Starting with the first line of the records, write out each line exactly until you have included the line containing "[Toggle navigation] (224, 29)".

# [Records drawn from a dataset]
# # # # #

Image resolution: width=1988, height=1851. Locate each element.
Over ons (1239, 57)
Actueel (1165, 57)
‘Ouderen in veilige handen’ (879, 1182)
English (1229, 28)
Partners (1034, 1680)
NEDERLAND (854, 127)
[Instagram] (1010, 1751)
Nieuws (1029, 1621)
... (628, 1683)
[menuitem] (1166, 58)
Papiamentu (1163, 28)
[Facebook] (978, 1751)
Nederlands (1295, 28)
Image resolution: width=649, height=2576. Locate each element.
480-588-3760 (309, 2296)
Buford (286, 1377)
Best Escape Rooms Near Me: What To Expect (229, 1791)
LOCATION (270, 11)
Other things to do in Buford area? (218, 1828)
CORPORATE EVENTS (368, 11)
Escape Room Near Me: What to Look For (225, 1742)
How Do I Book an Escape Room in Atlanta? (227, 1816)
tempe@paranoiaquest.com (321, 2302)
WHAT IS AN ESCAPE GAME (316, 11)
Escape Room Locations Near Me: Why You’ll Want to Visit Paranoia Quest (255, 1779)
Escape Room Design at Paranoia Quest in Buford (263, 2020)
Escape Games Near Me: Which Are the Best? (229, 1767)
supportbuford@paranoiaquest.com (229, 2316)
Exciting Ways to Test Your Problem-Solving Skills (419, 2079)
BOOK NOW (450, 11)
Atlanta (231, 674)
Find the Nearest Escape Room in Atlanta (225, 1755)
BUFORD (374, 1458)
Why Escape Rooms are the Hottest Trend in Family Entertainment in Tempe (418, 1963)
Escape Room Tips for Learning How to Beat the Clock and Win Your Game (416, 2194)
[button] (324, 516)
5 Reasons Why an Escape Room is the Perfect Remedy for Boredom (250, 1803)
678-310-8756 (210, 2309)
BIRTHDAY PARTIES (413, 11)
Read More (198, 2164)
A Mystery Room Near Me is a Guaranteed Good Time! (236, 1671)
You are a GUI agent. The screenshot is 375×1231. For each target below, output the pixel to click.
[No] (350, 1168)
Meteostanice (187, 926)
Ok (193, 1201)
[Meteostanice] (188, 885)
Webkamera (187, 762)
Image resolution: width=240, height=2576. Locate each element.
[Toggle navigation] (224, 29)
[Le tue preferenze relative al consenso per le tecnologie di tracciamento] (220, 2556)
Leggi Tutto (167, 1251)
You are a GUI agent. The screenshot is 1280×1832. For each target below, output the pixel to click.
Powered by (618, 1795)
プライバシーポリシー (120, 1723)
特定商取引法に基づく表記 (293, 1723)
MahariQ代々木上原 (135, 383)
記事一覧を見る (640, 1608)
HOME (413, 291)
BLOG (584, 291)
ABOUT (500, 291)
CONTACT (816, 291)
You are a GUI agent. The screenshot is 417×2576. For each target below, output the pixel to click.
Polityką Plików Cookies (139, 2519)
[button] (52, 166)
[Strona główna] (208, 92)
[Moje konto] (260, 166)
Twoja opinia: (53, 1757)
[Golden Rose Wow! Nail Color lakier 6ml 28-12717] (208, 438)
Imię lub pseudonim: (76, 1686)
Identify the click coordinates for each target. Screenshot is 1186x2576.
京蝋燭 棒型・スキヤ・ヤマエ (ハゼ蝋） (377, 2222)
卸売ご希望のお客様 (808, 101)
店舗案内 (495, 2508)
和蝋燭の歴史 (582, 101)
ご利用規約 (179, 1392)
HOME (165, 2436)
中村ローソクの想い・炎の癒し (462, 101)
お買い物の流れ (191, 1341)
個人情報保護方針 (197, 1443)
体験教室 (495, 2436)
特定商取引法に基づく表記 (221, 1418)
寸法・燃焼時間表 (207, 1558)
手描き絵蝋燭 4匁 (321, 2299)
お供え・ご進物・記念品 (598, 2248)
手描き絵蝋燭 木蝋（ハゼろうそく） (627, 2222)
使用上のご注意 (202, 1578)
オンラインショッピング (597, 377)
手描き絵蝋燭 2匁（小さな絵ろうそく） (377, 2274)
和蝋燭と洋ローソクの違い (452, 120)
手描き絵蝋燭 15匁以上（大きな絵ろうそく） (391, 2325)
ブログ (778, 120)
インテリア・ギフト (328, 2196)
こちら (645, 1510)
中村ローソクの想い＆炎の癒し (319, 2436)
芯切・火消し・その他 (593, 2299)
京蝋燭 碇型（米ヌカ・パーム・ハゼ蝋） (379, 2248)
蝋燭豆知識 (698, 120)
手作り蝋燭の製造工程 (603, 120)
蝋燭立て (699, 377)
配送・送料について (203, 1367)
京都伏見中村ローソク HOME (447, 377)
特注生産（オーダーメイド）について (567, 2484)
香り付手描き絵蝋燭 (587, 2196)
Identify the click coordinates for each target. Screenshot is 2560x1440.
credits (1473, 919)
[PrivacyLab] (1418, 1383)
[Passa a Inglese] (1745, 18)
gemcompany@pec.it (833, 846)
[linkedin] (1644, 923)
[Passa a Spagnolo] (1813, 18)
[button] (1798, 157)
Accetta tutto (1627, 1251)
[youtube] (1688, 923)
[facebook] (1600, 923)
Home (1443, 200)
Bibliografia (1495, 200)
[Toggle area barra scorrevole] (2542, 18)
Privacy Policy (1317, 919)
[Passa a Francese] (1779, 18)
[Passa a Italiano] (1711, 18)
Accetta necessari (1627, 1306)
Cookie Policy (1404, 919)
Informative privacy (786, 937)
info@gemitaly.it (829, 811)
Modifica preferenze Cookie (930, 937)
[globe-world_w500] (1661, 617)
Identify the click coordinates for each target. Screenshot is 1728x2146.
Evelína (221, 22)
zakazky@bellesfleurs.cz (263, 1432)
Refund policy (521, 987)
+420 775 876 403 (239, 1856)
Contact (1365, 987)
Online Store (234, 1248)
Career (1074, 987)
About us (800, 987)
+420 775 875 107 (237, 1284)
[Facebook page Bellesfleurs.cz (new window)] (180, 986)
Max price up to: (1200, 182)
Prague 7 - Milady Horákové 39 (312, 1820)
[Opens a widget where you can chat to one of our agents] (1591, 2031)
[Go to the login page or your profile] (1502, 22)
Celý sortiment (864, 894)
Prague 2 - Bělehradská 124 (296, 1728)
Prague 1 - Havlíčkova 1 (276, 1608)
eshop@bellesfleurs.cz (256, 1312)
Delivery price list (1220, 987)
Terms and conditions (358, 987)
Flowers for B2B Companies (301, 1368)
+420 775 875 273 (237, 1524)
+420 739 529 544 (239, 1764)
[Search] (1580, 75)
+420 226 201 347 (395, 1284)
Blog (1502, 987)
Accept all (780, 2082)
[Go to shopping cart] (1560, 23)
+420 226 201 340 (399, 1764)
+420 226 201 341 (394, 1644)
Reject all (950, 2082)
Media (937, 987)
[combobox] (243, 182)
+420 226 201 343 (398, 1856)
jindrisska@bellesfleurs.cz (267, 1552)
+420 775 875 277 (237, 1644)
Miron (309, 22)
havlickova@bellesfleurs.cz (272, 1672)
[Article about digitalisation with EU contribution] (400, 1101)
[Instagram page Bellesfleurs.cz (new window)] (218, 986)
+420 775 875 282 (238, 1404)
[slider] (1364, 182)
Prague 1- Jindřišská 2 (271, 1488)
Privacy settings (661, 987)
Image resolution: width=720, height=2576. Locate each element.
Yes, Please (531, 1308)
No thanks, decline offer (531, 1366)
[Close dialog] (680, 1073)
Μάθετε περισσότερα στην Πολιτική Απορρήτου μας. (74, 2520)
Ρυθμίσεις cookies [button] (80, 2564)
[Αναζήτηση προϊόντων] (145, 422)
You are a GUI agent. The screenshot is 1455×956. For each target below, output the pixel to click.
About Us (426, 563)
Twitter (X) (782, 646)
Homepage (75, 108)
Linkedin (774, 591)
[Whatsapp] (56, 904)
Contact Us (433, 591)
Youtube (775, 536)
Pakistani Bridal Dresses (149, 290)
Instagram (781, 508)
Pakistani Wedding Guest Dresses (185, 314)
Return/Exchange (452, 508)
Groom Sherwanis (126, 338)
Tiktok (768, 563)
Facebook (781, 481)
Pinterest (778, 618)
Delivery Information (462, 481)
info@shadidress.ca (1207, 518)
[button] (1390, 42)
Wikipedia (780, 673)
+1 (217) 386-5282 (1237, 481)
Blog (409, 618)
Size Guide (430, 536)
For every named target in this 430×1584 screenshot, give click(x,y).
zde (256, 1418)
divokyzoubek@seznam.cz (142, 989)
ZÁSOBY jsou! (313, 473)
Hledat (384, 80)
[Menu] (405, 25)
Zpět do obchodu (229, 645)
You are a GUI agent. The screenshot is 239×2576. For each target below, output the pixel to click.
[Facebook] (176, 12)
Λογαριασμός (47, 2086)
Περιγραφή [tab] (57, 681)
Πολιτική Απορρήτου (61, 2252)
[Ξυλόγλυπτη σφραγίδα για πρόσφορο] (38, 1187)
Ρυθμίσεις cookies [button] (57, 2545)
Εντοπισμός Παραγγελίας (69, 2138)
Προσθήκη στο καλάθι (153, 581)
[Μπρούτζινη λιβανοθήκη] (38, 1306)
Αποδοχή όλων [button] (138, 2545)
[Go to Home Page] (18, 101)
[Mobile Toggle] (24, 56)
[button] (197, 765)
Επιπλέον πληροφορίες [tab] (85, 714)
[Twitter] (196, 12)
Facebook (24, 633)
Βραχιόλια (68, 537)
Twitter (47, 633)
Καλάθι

# # # # #

# [Final answer]
Image resolution: width=1988, height=1851. Locate each element.
Over ons (1239, 57)
Actueel (1165, 57)
‘Ouderen in veilige handen’ (879, 1182)
English (1229, 28)
Partners (1034, 1680)
NEDERLAND (854, 127)
[Instagram] (1010, 1751)
Nieuws (1029, 1621)
... (628, 1683)
[menuitem] (1166, 58)
Papiamentu (1163, 28)
[Facebook] (978, 1751)
Nederlands (1295, 28)
Image resolution: width=649, height=2576. Locate each element.
480-588-3760 (309, 2296)
Buford (286, 1377)
Best Escape Rooms Near Me: What To Expect (229, 1791)
LOCATION (270, 11)
Other things to do in Buford area? (218, 1828)
CORPORATE EVENTS (368, 11)
Escape Room Near Me: What to Look For (225, 1742)
How Do I Book an Escape Room in Atlanta? (227, 1816)
tempe@paranoiaquest.com (321, 2302)
WHAT IS AN ESCAPE GAME (316, 11)
Escape Room Locations Near Me: Why You’ll Want to Visit Paranoia Quest (255, 1779)
Escape Room Design at Paranoia Quest in Buford (263, 2020)
Escape Games Near Me: Which Are the Best? (229, 1767)
supportbuford@paranoiaquest.com (229, 2316)
Exciting Ways to Test Your Problem-Solving Skills (419, 2079)
BOOK NOW (450, 11)
Atlanta (231, 674)
Find the Nearest Escape Room in Atlanta (225, 1755)
BUFORD (374, 1458)
Why Escape Rooms are the Hottest Trend in Family Entertainment in Tempe (418, 1963)
Escape Room Tips for Learning How to Beat the Clock and Win Your Game (416, 2194)
[button] (324, 516)
5 Reasons Why an Escape Room is the Perfect Remedy for Boredom (250, 1803)
678-310-8756 (210, 2309)
BIRTHDAY PARTIES (413, 11)
Read More (198, 2164)
A Mystery Room Near Me is a Guaranteed Good Time! (236, 1671)
You are a GUI agent. The screenshot is 375×1231. For each target below, output the pixel to click.
[No] (350, 1168)
Meteostanice (187, 926)
Ok (193, 1201)
[Meteostanice] (188, 885)
Webkamera (187, 762)
Image resolution: width=240, height=2576. Locate each element.
[Toggle navigation] (224, 29)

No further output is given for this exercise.